* [Exercise]:
Your answer should be every line of the records that contains the word "sidebar".

(Stored records)
- Opening Delimiter -
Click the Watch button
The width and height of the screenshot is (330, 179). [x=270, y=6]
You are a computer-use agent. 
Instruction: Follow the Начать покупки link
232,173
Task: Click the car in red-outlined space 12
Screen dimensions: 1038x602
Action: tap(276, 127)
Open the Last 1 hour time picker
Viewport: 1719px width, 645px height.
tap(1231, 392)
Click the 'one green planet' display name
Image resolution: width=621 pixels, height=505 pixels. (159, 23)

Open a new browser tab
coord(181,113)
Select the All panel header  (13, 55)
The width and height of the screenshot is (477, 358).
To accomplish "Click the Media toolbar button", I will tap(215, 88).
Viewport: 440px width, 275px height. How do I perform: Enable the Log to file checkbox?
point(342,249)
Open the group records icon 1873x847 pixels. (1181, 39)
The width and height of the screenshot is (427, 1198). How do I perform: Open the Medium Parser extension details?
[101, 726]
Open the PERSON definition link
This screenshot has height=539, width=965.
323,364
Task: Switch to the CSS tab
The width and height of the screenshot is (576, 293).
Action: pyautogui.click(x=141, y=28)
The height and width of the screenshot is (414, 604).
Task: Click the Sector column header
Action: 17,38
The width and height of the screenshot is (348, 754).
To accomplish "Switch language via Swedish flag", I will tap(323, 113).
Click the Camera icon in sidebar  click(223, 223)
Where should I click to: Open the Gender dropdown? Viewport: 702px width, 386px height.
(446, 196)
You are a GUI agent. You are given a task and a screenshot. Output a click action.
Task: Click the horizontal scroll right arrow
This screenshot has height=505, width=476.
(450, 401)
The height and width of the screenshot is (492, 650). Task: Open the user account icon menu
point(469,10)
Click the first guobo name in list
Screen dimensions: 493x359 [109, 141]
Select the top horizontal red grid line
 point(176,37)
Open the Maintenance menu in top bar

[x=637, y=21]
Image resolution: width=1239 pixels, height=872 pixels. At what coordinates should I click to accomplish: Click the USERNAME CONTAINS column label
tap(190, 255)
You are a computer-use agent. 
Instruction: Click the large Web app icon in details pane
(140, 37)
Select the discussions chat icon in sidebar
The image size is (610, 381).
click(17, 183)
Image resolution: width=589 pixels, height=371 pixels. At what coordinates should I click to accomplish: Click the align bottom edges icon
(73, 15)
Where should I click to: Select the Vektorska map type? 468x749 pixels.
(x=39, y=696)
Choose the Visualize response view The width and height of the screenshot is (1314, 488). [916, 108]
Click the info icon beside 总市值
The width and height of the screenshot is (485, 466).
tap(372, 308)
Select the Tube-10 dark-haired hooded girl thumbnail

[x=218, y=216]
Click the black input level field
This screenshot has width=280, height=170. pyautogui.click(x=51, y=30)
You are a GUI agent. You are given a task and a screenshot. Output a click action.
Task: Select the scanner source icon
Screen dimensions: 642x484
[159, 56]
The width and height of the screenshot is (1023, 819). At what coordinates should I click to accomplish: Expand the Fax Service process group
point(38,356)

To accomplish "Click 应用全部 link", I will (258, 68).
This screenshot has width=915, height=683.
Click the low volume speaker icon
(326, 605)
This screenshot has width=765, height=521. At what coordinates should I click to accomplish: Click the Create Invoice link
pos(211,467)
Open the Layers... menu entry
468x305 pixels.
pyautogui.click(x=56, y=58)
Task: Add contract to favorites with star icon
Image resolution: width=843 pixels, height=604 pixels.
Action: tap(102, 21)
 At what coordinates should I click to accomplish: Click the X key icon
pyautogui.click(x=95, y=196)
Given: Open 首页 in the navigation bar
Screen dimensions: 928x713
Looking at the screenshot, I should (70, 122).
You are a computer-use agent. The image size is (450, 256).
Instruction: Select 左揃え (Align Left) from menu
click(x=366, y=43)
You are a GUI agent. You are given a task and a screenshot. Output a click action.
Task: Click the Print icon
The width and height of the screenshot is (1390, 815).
- Closing Delimiter -
* [Exercise result]:
Click the Camera icon in sidebar  click(223, 223)
Select the discussions chat icon in sidebar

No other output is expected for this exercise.